Another way to decrease the detection limit is to reduce the sample dilution required to its analysis. As HNO₃ concentration has to be adjusted at 0.5 mol L⁻¹, elution phase (loading and washing) are diluted 6 and 8 time for protocols B and C before the ICP-MS analysis, respectively. The elution phase can be evaporated to dryness and dissolved again in the appropriate volume of 0.5 mol L⁻¹ HNO₃, which can help to reduce the detection limit by a factor of 10. It will be necessary to check that the cations have not been lost during the evaporation step before using this approach.

4. Conclusions

This study aims at developing chromatographic separation procedure to separate cations from U-Pu. The protocols were tested on simulated solutions of 29 cations in absence of U-Pu and 14 cations in a U-Pu matrix. Uranium and plutonium were fixed onto the resin using protocol B (UTEVA resin with HNO₃/H₂C₂O₄ mixture as eluent) and C (UTEVA resin with HNO₃/H₂O₂ mixture as eluent). Separation protocols were found to be effective with recovery yields between 80 and 120 %.

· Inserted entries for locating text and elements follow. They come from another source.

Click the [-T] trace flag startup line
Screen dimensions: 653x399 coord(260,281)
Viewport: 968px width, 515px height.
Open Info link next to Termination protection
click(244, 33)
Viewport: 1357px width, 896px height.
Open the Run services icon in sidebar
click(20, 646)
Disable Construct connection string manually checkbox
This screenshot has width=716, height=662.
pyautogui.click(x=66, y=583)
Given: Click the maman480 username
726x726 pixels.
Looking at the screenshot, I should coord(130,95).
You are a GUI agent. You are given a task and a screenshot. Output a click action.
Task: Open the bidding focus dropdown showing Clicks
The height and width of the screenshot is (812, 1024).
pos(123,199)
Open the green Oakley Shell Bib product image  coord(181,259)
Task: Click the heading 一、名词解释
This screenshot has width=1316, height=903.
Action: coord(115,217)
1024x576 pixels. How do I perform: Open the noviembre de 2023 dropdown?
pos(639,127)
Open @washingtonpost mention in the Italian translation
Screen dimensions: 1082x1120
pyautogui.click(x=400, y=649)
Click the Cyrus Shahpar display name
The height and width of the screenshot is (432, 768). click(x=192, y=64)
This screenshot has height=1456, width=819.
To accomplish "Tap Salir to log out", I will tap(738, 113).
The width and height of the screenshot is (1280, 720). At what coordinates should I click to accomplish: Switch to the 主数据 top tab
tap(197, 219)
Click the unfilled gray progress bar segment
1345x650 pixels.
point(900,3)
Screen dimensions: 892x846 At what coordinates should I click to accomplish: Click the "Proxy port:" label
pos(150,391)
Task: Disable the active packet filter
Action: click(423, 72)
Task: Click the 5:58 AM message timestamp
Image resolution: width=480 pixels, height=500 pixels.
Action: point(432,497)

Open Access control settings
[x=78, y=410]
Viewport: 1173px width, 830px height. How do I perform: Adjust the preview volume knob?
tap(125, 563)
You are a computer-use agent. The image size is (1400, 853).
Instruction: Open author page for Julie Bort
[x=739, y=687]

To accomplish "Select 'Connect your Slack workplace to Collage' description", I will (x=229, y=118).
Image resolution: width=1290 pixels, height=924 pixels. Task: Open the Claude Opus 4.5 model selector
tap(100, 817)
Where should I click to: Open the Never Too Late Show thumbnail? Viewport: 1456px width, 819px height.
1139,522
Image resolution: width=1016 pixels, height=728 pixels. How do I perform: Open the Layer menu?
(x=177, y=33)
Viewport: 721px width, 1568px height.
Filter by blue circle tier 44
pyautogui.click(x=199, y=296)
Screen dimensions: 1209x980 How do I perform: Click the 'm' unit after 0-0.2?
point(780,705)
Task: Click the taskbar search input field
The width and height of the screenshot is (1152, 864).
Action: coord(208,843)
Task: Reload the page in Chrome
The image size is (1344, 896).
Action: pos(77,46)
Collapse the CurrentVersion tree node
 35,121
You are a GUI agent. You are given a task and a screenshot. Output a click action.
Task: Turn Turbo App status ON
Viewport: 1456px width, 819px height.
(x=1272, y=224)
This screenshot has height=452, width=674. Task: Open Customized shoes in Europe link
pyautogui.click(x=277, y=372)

Then, the separations performed on the Morille CRM showed satisfactory results for most of the elements. A Ba pollution from oxalic acid used in protocol B was observed. Using protocol C, Zr is fixed onto the resin. To eluate Zr, oxalic acid needs to be used. Moreover, the Th behavior, a tetravalent actinides, did not help us to recover it with the other cations in the feeding and scrubbing phases. To recover thorium independently of U and Pu, using hydrochloric acid is required. Since hydrochloric acid is corrosive to glove boxes, its use is avoided. Combining the studies on the CRM and on the simulated solutions, it is possible to analyze 41 cations (Al, Ag, B, Ba, Be, Bi, Ca, Cd, Ce, Co, Cr, Cu, Dy, Eu, Fe, Ga, Gd, In, La, Li, Mg, Mn, Mo, Na, Nd, Ni, Pd, Pb, Rh, Sb, Se, Si, Sm, Sn, Sr, Ti, V, W, Y, Zn and Zr) with the two selected protocols in a U-Pu matrix.

Without separating U from the cations it is impossible to analyze Be, Dy, Eu, Gd and Sm in the CRM at these concentrations.

These separation protocols were implemented to certify a Pu-based reference material and to samples for irradiation experiment. Detection limits in the order of μg g⁻¹ of powder were obtained. Furthermore, as Th and Np are fixed onto the resin, these protocols could be extended for cationic impurities analysis in Th or Np-based materials. It should be notice Np is only fixed on the resin using protocol C. The oxalic acid used in the protocol B is a complexing agent of Np.